Responsible for providing high quality program-based case management services to families assigned to a homeless shelter within SVDP Homeless Services Division.

The Case Manager assists clients in developing goals that lead to housing stability, monitors progress toward these goals, and provides structure, direction, and service linkage for participants to assist them in transitioning from shelter to permanent housing.

Case Managers aid people across a variety of age groups, cultural backgrounds and varying mental and physical conditions.

Case Managers act as an advocate for their client's overall health and social stability to ensure they receive the appropriate level of care based on the client report and appropriate results of administered assessments.

Case Managers develop service plans that best fit the needs of the individual or family being served.

Case Managers develop transitional plans for clients to ensure they continue receiving excellent care after being discharged from an SVDP program, within the community or via another SVDP related program.


PRIMARY DUTIES

  • Develops with each client or family a detailed Service Plan centered on goals that assist in maintaining stable housing. The Service Plan will include specific goals established and executed while the client or family is being triaged in their assigned program within the Homeless Services Division.
Goals should be centered around housing stability, developing action plans aimed at successful attainment of goals and timelines for the following areas:
Community service linkage o Family supportive service, Employment and Educational Services o Mental health support.
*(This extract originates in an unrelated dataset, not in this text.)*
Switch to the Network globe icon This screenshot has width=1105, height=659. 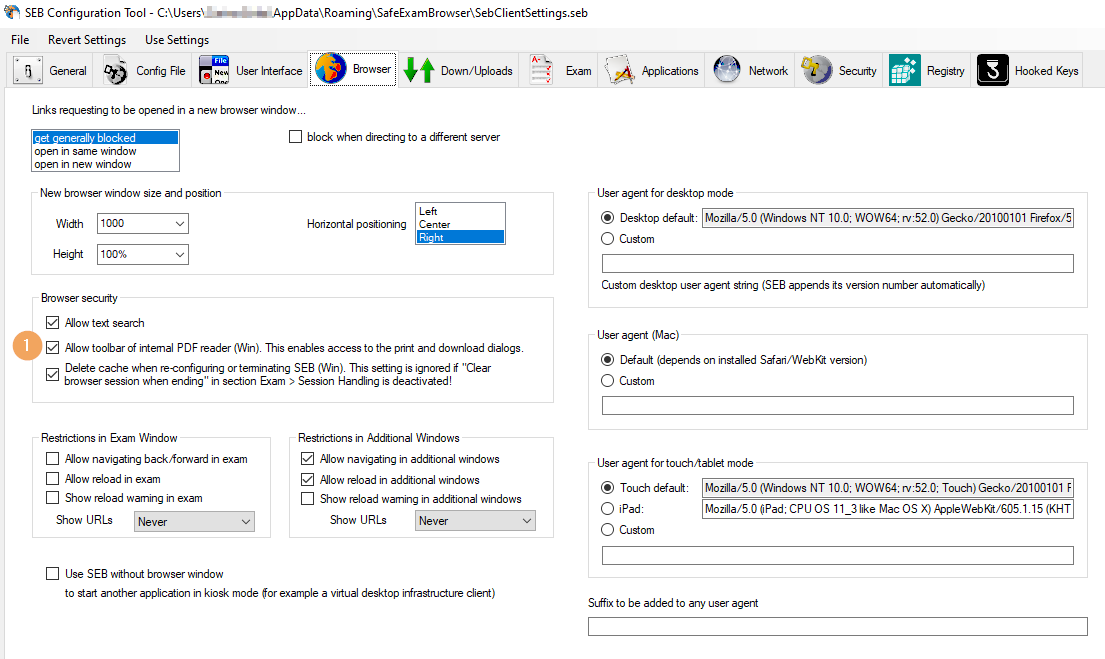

Financial needs and Budgeting of Somatic health management. Landlord/Tenant Relationship and Community Living

  • Ensures the successful completion of assigned goals for client or family documented within the Individual Service Plan (ISP).
  • Ensures timely and thorough case notes within external and internal documentation systems.
  • Provides individual life skills support and support to address barriers to success.
  • Provides a minimum of two case management sessions each month to participants.
  • Monitors and provides community linkages for participants in the areas of health, mental health, education and employment, housing, mainstream benefits, and parenting assistance; if applicable.
  • Collects monthly statistics and submits to Director as required.
  • Complete applicable assessments for program participants to ensure proper services and resources are offered.
  • Complete appropriate personcentered planning to develop short
- and long-term goals which correlate with prescribed time the individual should be allotted support from their assigned program.

  • Identify and provide linkage to community resources which will assist the client in achieving their own autonomous success.
  • Advocate for clients, when applicable, to decrease the number of systemic barriers that may prevent the client from achieving success.
  • Work collaboratively with internal and external stakeholders to ensure appropriate case coordination to ensure optimal communication and transition within the service delivery process.
  • Gather relevant data via the identified organizational tools to properly monitor activities that aim to support the client in achieving short
- and long-term goals within their time-of-service engagement.

  • Develop transitional plan 90 days prior to discharge of every client and family household to ensure the implementation of transitional resources and service linkage for the continued success of the client.